Remix.run Logo
xg15 3 days ago

> By definition you can't protect yourself from the entity that provides you the software you use, because you have now way to guarantee that they aren't going to backdoor you.

That's not completely true. If I can control when (and if!) the software updates and if there is some kind of vetting process to verify that the version I'm currently running does not contain a backdoor, I can treat it like a third party with respect to the server.

I agree with you though that most current software that are made to auto-update at any time without any oversight do not fall under this umbrella. Web apps definitely don't fall under it.

SoftTalker 3 days ago | parent [-]

> if there is some kind of vetting process to verify that the version I'm currently running does not contain a backdoor

This would be extremely difficult, I would say impossible from a practical standpoint.

rstuart4133 3 days ago | parent | next [-]

> This would be extremely difficult, I would say impossible from a practical standpoint.

It's not only practical and possible, it's so common it even has a name in software engineering circles: change control. It boils down to this: you delay installing the software until it's been reviewed, tested and deployed by others. Or as Linus would put it, until the many eyeballs have had their say.

As for "the person in control of the platform": the solution is to remove some of that control. You make new versions of the software available for anonymous download, so the provider has no idea who is upgrading. All open source distributions provide their software in that way. No proprietary platforms I'm aware of do, because they want a "billing relationship" with the customer. Once downloads are anonymous, the owner of the software can't target individuals with a tailored Trojan Horse binary. Everyone gets the same binary, and so there are lots of eyeballs looking at it.

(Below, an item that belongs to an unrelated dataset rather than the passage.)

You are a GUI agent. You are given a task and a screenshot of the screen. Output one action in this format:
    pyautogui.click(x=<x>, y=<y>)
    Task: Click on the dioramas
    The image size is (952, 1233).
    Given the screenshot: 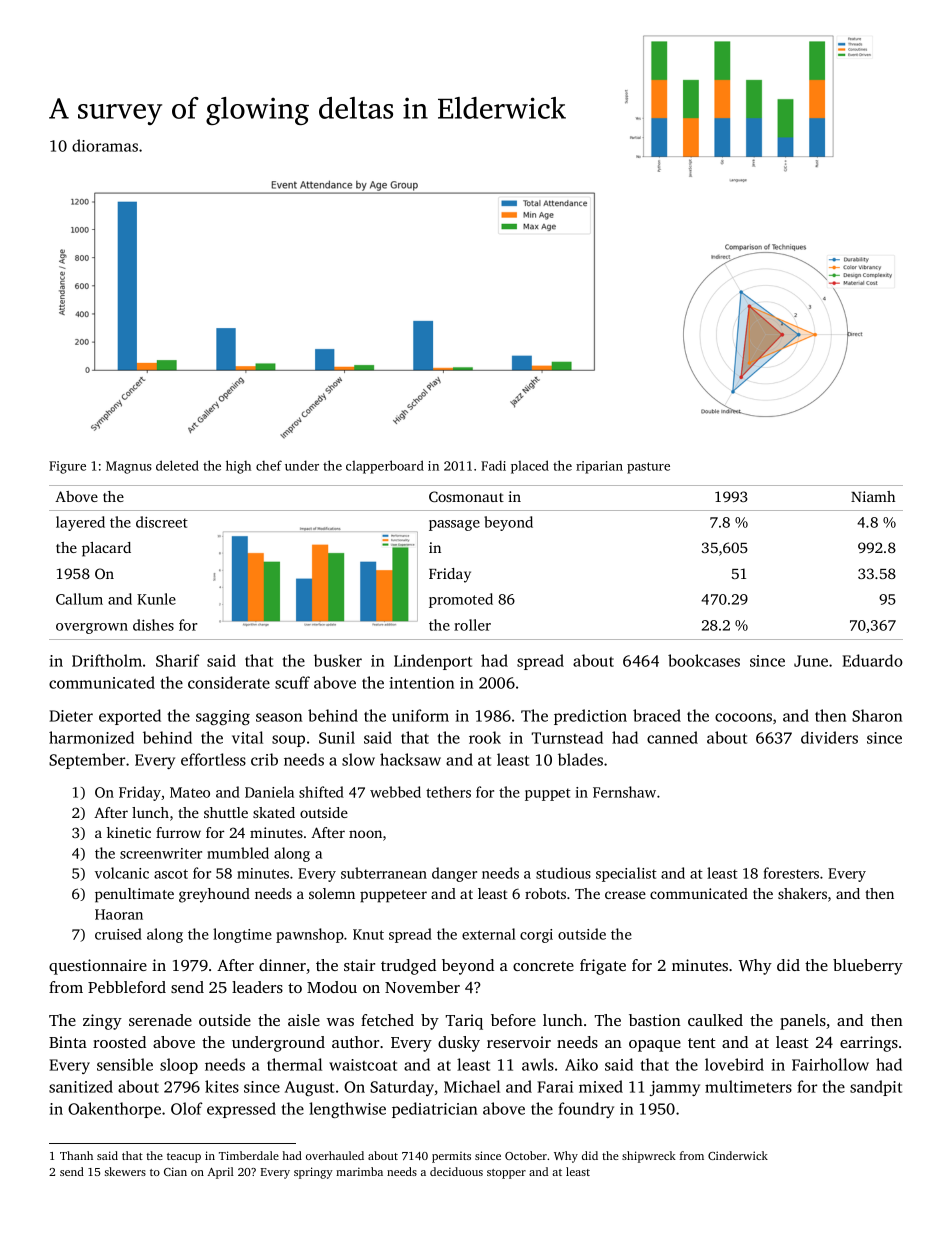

The final piece of the puzzle is reproducible builds, which ensures the many eyeballs can see the code use to build the binary.

All this has been around for a while now, so it's largely a solved problem in open source distributions. The problem with web-based cryptography is it isn't managed like an open source distribution. Downloads aren't anonymous, the source isn't available or signed, and it changes so fast change control isn't possible. So yeah, as things stand it's snake oil. But it doesn't have to be - it's just the way things are now.

1718627440 2 days ago | parent | prev [-]

Calculating a hash and comparing against reproducible builds doesn't seem to complicated.